"Basically you tweet out a link to the paper that you need, with the hashtag and then your email address," she told BBC Trending radio. "And someone will respond to your email and send it to you."
This was the guidance given in a recent BBC post by Andrea Kuszewski for researchers who are unable to access PDFs of journal articles they need for their work because of paywalls. The price tag for research has become a increasing challenge for academics and for libraries who are almost universally struggling to continue to provide access to the research needed by students and faculty - not to mention persons or organizations unlucky enough to be sitting outside of the walls of an academic institution. The problem with sharing this content openly in this way is that users are violating the publishers copyright, meaning researchers and students are putting themselves in harms way to ensure that they can access the research they need.
How did we arrive in this situation in the first place? After all, university research is largely publicly funded, conducted by academics as part of the regular duties, peer-reviewed by academics again as part of their regular duties, and journal editoral boards again are generally composed of academics. But publishers who own the journals require that authors transfer their copyright to them upon acceptance. Once that happens, the scholarly community loses control over that content. All legal access must proceed through the terms and conditions set out by the publisher - usually at a steep price. However there is another way to level the playing field.
Open Access (OA) scholarly literature is digital, online, free of charge, coupled with the right to use these works fully in the digital environment.

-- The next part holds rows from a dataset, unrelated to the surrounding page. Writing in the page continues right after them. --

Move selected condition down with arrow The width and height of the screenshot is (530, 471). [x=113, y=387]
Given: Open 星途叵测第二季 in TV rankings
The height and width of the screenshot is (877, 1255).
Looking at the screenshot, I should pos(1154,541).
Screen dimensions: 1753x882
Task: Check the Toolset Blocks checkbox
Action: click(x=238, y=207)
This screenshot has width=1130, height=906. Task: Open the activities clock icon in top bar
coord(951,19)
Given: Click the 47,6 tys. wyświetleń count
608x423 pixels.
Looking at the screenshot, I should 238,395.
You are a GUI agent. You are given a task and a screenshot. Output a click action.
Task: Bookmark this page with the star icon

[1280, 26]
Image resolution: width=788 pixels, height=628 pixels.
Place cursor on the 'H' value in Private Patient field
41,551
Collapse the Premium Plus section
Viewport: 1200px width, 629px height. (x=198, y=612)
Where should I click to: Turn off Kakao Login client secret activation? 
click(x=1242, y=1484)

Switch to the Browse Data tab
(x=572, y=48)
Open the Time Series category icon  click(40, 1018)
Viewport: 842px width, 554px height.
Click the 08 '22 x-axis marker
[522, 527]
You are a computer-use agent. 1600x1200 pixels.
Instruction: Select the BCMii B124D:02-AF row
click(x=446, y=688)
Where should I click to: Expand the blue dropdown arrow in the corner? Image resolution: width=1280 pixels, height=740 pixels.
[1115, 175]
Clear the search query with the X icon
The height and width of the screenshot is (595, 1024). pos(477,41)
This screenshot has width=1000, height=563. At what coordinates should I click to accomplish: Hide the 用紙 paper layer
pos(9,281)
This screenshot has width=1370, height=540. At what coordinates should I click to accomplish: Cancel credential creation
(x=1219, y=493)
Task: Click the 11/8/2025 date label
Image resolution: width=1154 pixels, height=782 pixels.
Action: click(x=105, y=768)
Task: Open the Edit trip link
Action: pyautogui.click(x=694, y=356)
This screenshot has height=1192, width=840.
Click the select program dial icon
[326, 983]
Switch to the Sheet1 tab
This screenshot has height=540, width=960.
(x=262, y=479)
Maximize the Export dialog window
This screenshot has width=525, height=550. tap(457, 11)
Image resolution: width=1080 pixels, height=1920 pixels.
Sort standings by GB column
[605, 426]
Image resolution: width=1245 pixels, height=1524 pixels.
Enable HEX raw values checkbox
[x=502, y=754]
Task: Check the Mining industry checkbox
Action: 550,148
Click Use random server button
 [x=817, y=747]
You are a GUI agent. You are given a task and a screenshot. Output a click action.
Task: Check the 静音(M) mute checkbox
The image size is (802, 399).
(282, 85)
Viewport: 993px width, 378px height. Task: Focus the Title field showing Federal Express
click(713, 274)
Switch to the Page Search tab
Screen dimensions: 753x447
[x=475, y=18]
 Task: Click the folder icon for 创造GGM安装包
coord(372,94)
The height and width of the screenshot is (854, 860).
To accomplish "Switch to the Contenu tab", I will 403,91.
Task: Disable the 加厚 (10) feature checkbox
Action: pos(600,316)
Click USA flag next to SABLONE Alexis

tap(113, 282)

Open Access to publicly funded research is becoming a norm in the publishing process. Canada's Tri-Agencies now require that all articles published in connection with research they fund be made available open access within 12 months of publication. This can be accomplished by publishing in a growing number of open access journals that provide immediate OA to everything they publish or by taking advantage of the opportunity to archive a copy of the accepted work in an open access repository like Scholarship at UWindsor. The later enables researchers to publish in familiar non-oa journals. Publishers like Elsevier and Springer have had to modify their policies to provide authors OA article posting rights as a result of growing pressure from universities and governments. In the US the Fair Access to Science and Technology Research Act will introduce similar requirements.
University libraries across the world are also playing a larger role in helping researchers on their campus operate local open access journals by providing web hosting and professional publishing tools and platforms along with support and expertise. If you look across any university campus you will likely find several locally operating scholarly journals being supported by campus resources.
All of this means that the scholarly publishing landscape is changing and that free access to published research on the web without having to push researchers into legally compromising situations is a growing reality. It is also being seamlessly integrated in to your typical search patterns. Many articles that you discover through Google Scholar and other academic search engines sit in open access repositories and journals without the reader realizing it when they download the PDF.
So if you are a researcher, in the majority of cases, there is a way to help be a solution to the problem of access that you face. Take the time to inquire about how you can make your own research available open access.